I’ve had this site as my main blog site for a number of years now, but I also keep another site for past projects that I’ve worked on. It’s been a static HTML site for a number of years and gone through a number of revisions, but I wanted to move it to WordPress to make it easier to edit changes directly on the site instead of the normal editing HTML and FTP’ing to the site workflow.

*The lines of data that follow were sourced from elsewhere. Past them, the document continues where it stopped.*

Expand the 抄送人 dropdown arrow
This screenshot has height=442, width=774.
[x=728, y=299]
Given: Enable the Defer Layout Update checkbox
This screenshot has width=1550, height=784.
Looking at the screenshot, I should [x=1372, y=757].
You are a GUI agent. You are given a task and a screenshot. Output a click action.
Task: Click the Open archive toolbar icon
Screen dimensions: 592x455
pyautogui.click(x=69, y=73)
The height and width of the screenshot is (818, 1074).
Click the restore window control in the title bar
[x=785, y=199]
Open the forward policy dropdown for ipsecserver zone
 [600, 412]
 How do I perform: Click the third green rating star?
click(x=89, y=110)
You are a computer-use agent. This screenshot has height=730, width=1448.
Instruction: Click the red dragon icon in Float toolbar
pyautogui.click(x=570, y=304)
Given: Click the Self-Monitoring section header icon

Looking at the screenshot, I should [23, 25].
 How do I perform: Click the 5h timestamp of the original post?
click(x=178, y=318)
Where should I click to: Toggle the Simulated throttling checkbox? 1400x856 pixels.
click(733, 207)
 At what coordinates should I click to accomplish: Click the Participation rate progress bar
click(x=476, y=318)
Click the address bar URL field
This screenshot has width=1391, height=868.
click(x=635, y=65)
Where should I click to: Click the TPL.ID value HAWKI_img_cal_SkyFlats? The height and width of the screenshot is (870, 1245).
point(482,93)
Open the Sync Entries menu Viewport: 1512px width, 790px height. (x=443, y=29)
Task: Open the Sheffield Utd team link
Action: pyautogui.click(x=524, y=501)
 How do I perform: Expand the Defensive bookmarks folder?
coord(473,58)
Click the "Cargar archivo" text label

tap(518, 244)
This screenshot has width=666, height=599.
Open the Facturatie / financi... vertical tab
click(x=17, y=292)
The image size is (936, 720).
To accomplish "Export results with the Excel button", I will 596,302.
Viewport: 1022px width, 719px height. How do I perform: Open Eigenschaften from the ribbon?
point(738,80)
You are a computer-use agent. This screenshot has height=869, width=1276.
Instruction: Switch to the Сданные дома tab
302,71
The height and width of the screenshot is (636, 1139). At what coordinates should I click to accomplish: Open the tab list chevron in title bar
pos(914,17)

Since this site is already using WordPress, I thought I’d take a look at the Multisite feature to avoid having multiple installs on my Apache server. Turns out starting this late into the evening was probably not the best idea, but after a few hours I finally got it all fixed up. Here’s some key resources:
- Enabling WordPress Multisite and creating a Network
- This article seems to be frequently pointed to from many other posts as a good guide for setting up your Multisite and your Network of Sites
- Setting up with Multisite MU Domain Mapping plugin
Key things that I learnt:
- If you have an existing site, saw www.example.com and you follow all the steps in the above articles, using the subdomain approach you’ll end up with your existing domain as example.com and other sites as subdomain1.example.com, subdomain2.example.com etc. Not wanting to break existing links to my existing site at www.example.com, you could either put in place Apache rewriting, or the approach I took was to copy my previous posts across to a new subdomain mapped as the original URL, www.example.com
- To set up the above:
- export the existing posts using Tools/Export
- Create a new site and map it to www.example.com
- Import your exported data into the new site
- You can now delete the original posts in the original site that’s now mapped to exmaple.com. If it makes sense, create new content for this top site.